- _Instructions for the task_: Copy out word for word the lines beginning with the one containing "Reveal the Test API Key" and running through the one containing "Click the ON", both included.

- _Material for this exercise_:
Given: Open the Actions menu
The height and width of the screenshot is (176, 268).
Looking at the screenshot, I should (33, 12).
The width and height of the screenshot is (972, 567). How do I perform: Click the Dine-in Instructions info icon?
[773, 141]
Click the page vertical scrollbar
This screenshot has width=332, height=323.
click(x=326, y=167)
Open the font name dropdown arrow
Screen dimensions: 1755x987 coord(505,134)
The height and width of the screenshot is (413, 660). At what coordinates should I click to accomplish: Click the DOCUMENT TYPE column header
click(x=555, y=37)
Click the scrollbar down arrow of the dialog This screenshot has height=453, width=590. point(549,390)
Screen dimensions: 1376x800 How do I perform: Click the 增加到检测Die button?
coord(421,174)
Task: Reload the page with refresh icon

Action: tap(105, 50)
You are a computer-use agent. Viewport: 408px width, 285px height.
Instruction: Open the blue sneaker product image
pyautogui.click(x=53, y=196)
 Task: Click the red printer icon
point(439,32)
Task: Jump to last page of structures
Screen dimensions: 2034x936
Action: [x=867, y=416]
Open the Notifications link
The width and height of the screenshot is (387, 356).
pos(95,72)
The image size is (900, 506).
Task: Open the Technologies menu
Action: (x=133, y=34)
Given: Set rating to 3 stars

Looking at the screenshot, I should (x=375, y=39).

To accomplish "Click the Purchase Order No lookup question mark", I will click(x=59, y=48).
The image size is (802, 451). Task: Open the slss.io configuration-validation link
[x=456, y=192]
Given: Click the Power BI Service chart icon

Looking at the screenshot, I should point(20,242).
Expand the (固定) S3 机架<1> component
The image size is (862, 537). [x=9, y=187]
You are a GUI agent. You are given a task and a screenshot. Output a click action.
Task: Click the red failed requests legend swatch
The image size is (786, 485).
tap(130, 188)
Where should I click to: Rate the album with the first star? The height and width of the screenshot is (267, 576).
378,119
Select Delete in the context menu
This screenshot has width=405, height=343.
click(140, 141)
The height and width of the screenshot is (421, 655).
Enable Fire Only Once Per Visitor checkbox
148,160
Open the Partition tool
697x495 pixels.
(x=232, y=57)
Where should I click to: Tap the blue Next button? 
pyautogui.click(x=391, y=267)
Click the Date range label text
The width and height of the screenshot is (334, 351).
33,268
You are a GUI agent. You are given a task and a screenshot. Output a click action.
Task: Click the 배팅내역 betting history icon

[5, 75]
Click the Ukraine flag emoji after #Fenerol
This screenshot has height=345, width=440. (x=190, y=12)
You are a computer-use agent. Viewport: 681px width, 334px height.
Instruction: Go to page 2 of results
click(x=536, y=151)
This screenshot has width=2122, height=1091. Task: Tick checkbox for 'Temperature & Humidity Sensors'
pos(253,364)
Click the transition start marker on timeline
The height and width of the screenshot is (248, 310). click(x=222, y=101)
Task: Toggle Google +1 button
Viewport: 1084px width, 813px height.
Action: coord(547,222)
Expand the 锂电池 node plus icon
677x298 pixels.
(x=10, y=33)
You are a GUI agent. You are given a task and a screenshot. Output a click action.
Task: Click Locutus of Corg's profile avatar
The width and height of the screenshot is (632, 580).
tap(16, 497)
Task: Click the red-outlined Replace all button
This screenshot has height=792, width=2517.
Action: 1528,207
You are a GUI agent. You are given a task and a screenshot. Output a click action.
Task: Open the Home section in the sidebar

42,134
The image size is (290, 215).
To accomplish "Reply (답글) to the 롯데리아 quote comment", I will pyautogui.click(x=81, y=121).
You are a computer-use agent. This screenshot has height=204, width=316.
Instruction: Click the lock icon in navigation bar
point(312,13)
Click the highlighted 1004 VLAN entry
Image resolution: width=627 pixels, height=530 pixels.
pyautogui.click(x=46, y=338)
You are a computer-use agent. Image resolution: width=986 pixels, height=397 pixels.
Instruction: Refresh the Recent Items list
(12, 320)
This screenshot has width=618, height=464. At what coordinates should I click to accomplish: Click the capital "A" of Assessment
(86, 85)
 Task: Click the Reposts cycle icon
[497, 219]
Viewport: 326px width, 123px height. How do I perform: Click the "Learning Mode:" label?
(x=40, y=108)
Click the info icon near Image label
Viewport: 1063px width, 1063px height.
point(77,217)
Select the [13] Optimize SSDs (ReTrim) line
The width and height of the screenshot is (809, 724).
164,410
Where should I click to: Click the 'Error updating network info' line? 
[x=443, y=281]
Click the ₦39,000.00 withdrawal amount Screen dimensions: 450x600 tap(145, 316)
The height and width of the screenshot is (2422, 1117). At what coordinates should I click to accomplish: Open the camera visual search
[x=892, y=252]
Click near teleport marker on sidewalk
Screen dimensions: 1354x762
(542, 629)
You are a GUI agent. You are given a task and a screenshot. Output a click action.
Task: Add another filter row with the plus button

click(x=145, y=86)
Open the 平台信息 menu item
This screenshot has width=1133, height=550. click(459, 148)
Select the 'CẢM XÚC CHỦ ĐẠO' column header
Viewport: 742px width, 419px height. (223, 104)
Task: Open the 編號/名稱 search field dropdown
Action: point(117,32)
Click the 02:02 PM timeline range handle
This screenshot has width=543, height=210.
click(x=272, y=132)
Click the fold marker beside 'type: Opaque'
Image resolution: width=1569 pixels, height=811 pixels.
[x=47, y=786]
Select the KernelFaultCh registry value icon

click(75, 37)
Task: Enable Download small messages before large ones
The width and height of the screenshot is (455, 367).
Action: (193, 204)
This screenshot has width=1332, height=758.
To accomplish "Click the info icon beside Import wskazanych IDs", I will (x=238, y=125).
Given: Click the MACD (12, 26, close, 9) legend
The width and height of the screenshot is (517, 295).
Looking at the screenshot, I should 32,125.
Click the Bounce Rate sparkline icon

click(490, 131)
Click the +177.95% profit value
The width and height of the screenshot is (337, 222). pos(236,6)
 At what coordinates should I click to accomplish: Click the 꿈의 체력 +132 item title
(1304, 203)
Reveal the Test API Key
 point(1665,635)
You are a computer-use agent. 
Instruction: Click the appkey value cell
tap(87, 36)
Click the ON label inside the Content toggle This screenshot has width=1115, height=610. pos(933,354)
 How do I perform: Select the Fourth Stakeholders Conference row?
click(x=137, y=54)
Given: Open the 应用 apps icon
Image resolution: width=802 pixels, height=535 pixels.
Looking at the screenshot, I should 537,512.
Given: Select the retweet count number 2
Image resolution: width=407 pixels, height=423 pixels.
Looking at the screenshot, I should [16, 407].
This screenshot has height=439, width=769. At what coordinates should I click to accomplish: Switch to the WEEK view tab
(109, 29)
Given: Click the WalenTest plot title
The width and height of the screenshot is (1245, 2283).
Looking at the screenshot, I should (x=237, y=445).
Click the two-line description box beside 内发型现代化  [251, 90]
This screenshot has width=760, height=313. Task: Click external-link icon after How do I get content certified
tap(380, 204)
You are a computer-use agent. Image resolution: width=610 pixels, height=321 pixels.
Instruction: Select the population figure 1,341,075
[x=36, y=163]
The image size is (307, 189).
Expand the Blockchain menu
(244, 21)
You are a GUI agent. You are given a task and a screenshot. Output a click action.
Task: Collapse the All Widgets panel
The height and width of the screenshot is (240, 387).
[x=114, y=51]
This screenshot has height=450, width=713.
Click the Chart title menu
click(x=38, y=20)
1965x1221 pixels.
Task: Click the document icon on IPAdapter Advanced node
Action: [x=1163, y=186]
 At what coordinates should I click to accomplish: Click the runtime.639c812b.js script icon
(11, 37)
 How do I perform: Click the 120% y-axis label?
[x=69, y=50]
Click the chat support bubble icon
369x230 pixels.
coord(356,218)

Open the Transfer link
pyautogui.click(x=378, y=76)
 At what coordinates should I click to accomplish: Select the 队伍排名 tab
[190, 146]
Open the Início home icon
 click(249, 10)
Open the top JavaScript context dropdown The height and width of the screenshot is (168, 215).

- _Task answer_:
Reveal the Test API Key
 point(1665,635)
You are a computer-use agent. 
Instruction: Click the appkey value cell
tap(87, 36)
Click the ON label inside the Content toggle This screenshot has width=1115, height=610. pos(933,354)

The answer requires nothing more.